Concrete paving slabs can allow rainwater to drain quickly and safely

You may have heard of sustainable urban drainage systems, or SUDS - driveways and paving methods that allow water to be carried into the ground, rather than leaving your property as surface run-off.

The idea behind these is simple as, unless water has a way of finding its way into the earth or the sewerage system, it can accumulate as large areas of standing water.

Concrete flagstones can provide you with an excellent option, as styles like York stone paving have wavy edges, similar to those of natural stone.

As they do not fit snugly against one another, York stone paving slabs leave small gaps through which the rainwater can escape, allowing it to penetrate into the earth as it would if your garden were still bare earth or lawn.

Other paving options - particularly block paving - are now emulating this wavy-edged approach, in order to prevent block-paved driveways from flooding in heavy rain.

How do I make sure my patio drains properly?

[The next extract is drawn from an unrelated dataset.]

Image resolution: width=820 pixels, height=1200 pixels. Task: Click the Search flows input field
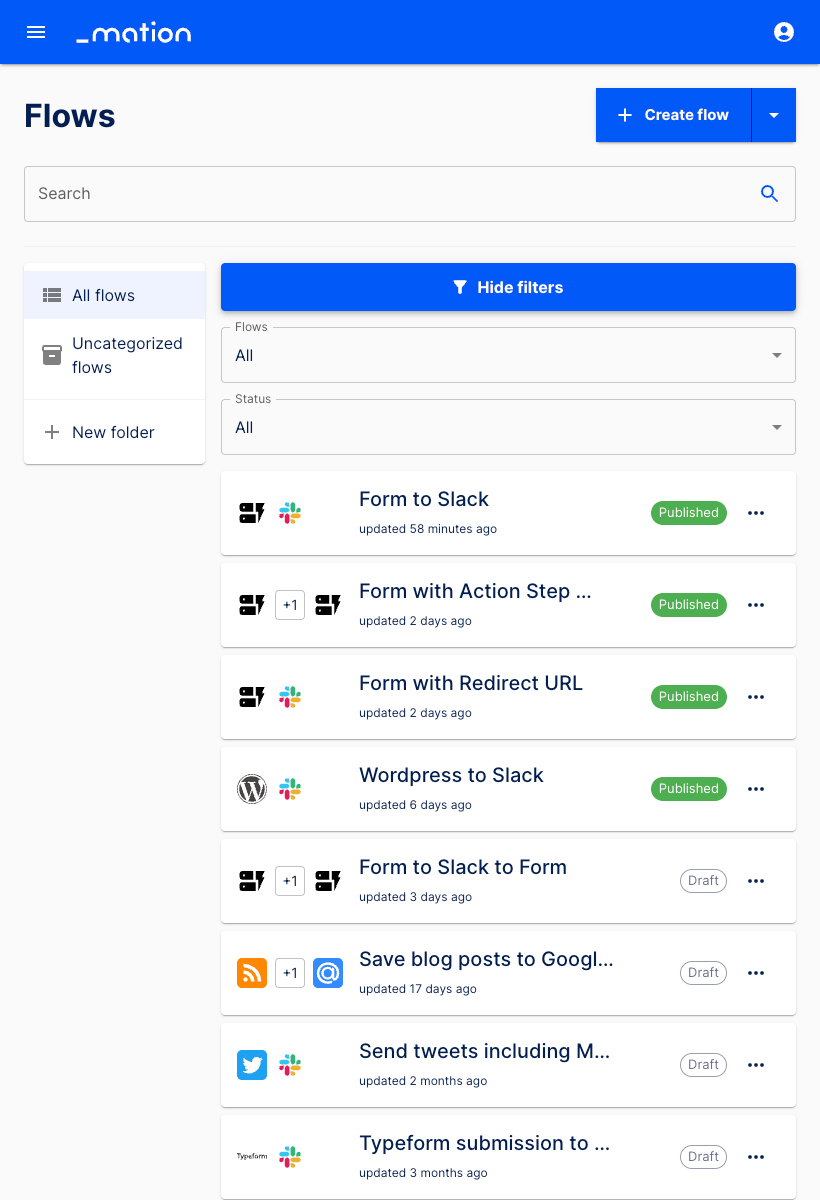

To give your patio the best chance of draining well in the rain, there are several steps you can take - and some of them fly in the face of the advice you might read elsewhere.

Firstly, you may wish to use the surface of your patio to guide rainwater in a particular direction; to do this, simply make sure that your patio slopes towards your chosen flowerbed, drainage ditch or sewer inlet.

Laying on a bed of sand makes it quite easy to make minor adjustments to the slope of your patio, and is probably the way you've been told to lay your concrete paving slabs if you've read any tutorials or asked friends and family who have laid a patio of their own in the past.

The second option is a little different, however, as it allows rainwater to continue draining directly downwards into the earth.

In this approach, you would lay your concrete slabs on to gravel, which in turn would be spread over a permeable membrane, rather than any kind of non-permeable plastic sheeting.

Leave a small gap between the slabs as you lay them and fill the joints with loose gravel, rather than packed sand or mortar, which can both prevent water from draining through.